__The task__
Of the records that follow, copy only the lines from the line containing "262x490 pixels." to the line containing "Task: Delete the shape with the trash icon", both included, exactly as written.

__Task data__
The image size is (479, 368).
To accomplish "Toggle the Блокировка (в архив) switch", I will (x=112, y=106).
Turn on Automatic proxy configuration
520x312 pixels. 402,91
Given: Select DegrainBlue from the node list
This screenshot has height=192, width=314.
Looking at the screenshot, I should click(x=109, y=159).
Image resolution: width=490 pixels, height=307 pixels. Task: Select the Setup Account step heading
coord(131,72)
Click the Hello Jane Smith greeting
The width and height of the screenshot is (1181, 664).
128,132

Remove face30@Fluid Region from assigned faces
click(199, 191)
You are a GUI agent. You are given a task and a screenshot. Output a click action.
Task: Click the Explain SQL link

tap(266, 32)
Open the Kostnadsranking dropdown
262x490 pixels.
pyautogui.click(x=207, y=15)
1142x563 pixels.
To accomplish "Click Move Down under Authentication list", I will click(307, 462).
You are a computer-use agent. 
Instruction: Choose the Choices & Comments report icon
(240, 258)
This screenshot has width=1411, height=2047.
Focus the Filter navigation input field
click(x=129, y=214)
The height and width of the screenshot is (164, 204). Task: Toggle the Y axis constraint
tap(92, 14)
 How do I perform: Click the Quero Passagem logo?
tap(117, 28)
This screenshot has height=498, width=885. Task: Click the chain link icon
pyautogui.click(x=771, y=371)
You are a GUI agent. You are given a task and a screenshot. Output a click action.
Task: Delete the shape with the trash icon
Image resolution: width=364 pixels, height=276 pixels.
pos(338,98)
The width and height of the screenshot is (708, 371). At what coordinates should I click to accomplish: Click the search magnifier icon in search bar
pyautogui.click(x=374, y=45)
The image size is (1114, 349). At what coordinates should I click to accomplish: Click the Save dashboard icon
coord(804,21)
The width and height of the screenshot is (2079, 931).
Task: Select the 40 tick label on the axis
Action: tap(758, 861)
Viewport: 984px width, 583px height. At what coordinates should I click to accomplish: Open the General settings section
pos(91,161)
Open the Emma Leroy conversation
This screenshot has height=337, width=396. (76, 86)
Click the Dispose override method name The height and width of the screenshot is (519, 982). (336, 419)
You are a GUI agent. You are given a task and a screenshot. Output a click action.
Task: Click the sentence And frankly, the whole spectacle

__Exercise answer__
262x490 pixels.
pyautogui.click(x=207, y=15)
1142x563 pixels.
To accomplish "Click Move Down under Authentication list", I will click(307, 462).
You are a computer-use agent. 
Instruction: Choose the Choices & Comments report icon
(240, 258)
This screenshot has width=1411, height=2047.
Focus the Filter navigation input field
click(x=129, y=214)
The height and width of the screenshot is (164, 204). Task: Toggle the Y axis constraint
tap(92, 14)
 How do I perform: Click the Quero Passagem logo?
tap(117, 28)
This screenshot has height=498, width=885. Task: Click the chain link icon
pyautogui.click(x=771, y=371)
You are a GUI agent. You are given a task and a screenshot. Output a click action.
Task: Delete the shape with the trash icon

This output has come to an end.